BACKGROUND/AIM: Primary biliary cholangitis (PBC) is a chronic autoimmune liver disease characterized by bile duct destruction, cholestasis, and inflammation, often leading to fibrosis and cirrhosis. While ursodeoxycholic acid (UDCA) is the standard treatment, some patients exhibit suboptimal responses, necessitating adjunctive therapies. Molecular hydrogen (H2), known for its antioxidant and anti-inflammatory properties, has shown potential in mitigating oxidative stress and immune dysregulation in autoimmune liver diseases. This case report evaluates the therapeutic efficacy of H2 capsules in managing PBC with elevated liver enzymes and immune dysregulation. CASE REPORT: A 44-year-old male with PBC, splenomegaly, and elevated IgG4 levels presented with acute cholestatic hepatitis. Laboratory tests revealed significantly elevated aspartate transaminase (AST) (279 U/l) and alanine aminotransferase (ALT) (183 U/l). Despite UDCA therapy, liver enzymes remained persistently high. On August 30, 2024, molecular hydrogen capsule therapy was introduced as adjunctive treatment.
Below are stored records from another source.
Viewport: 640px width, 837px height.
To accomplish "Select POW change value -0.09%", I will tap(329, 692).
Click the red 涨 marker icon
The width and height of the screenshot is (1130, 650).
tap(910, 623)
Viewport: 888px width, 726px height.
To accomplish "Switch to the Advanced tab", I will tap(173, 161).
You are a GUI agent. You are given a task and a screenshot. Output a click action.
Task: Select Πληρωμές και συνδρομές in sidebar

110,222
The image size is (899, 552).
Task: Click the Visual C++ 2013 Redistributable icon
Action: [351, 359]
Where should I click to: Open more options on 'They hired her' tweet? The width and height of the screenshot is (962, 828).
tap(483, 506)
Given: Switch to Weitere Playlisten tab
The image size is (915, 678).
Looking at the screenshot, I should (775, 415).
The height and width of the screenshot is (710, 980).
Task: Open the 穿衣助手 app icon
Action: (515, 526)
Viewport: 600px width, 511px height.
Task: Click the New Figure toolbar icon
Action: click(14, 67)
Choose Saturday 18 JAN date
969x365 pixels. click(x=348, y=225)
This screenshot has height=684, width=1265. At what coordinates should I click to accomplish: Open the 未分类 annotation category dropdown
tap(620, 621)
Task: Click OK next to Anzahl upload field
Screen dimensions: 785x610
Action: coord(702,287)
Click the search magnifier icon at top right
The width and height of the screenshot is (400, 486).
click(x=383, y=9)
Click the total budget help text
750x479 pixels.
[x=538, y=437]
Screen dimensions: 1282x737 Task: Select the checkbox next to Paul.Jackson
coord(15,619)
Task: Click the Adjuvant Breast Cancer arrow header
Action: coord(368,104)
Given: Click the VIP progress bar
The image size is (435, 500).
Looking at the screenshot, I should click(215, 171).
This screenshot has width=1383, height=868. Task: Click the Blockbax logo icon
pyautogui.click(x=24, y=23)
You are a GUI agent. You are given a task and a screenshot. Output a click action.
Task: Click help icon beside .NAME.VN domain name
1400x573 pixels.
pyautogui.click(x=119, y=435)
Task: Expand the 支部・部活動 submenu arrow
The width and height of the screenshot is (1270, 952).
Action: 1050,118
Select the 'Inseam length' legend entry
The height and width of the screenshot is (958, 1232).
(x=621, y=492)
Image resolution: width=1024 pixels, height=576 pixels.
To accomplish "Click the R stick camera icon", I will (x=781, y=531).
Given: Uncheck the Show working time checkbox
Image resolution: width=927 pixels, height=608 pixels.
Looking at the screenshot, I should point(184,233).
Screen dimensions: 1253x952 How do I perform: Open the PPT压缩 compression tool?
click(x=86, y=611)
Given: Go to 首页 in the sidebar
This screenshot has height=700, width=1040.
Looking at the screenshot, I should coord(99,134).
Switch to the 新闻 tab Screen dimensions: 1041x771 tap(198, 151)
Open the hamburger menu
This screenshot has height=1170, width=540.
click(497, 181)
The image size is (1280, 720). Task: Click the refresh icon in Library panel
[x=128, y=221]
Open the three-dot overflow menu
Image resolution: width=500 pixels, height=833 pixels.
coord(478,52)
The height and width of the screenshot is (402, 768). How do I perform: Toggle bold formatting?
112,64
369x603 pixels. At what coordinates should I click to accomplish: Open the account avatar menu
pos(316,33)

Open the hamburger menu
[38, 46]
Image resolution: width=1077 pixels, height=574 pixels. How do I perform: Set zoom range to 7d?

Over four months, AST and ALT levels declined to 95 U/l and 70 U/l, respectively, without adverse effects. Immune markers (KLRG-1, PD-1, and Tim3), previously reduced during PBC flares, normalized post-treatment. Imaging confirmed stable fibrosis, and IgG4 levels decreased, suggesting reduced autoimmune activity. The patient also reported improvements in fatigue and pruritus, enhancing overall quality of life. CONCLUSION: Molecular hydrogen capsules therapy may serve as a safe and effective adjunctive treatment for PBC, contributing to improved liver enzyme levels, immune regulation, and patient well-being. Further studies are warranted to validate these findings and establish standardized treatment protocols in autoimmune liver diseases.